*Problem description*: Write out each of the following items exactly as it appears, omitting the pictures from your answer.
=== Raw records ===
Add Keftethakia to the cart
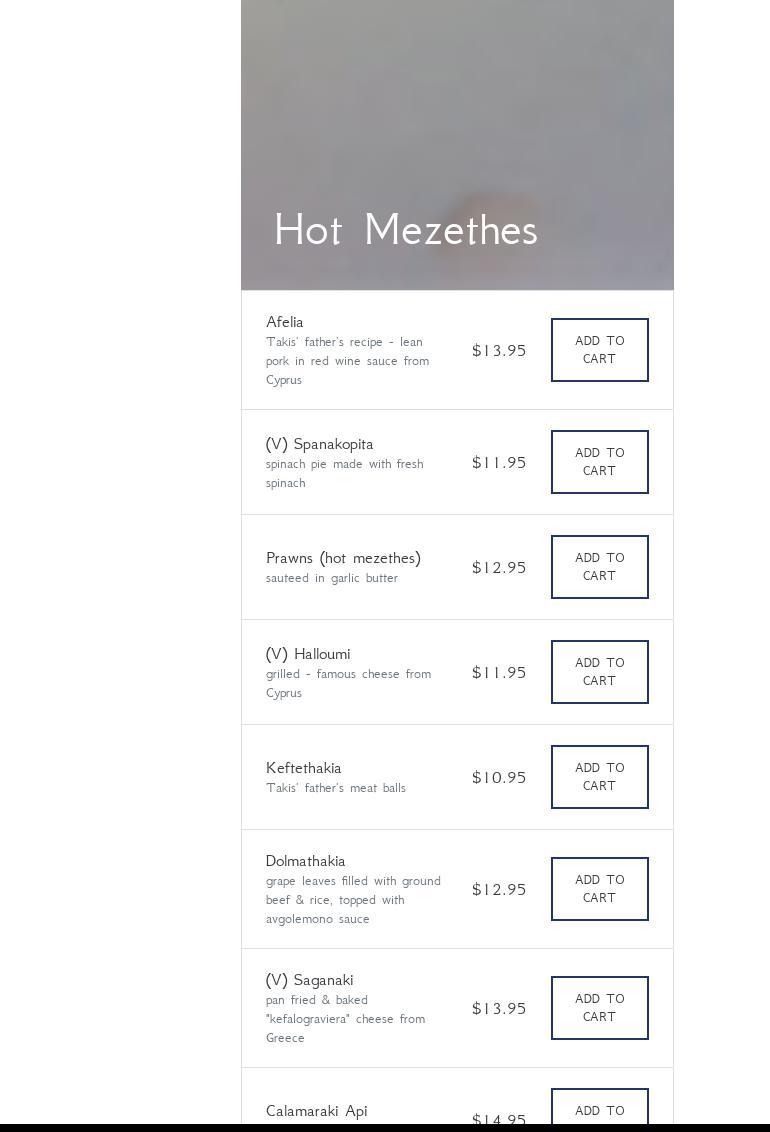Image resolution: width=770 pixels, height=1132 pixels. click(599, 777)
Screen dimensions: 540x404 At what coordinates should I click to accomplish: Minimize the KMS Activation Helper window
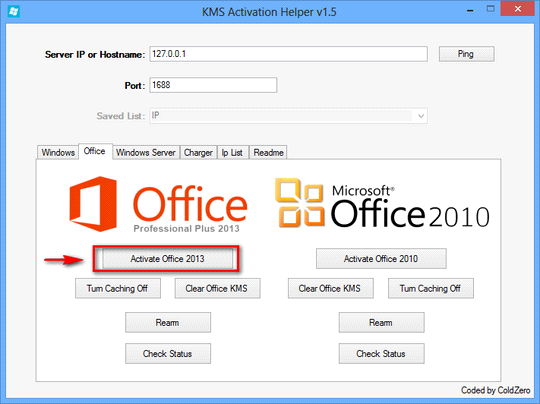470,10
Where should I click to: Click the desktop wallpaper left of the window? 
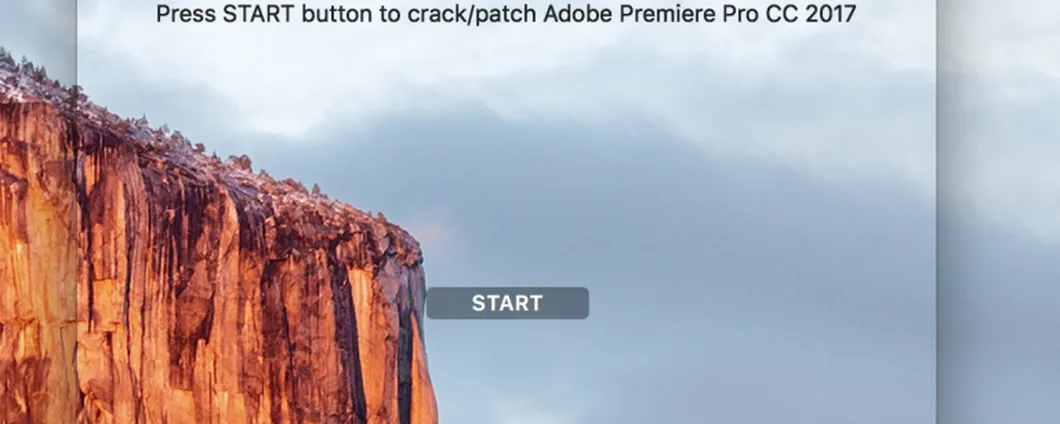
===
*The response*:
Add Keftethakia to the cart
Image resolution: width=770 pixels, height=1132 pixels. click(599, 777)
Screen dimensions: 540x404 At what coordinates should I click to accomplish: Minimize the KMS Activation Helper window
470,10
Where should I click to: Click the desktop wallpaper left of the window? 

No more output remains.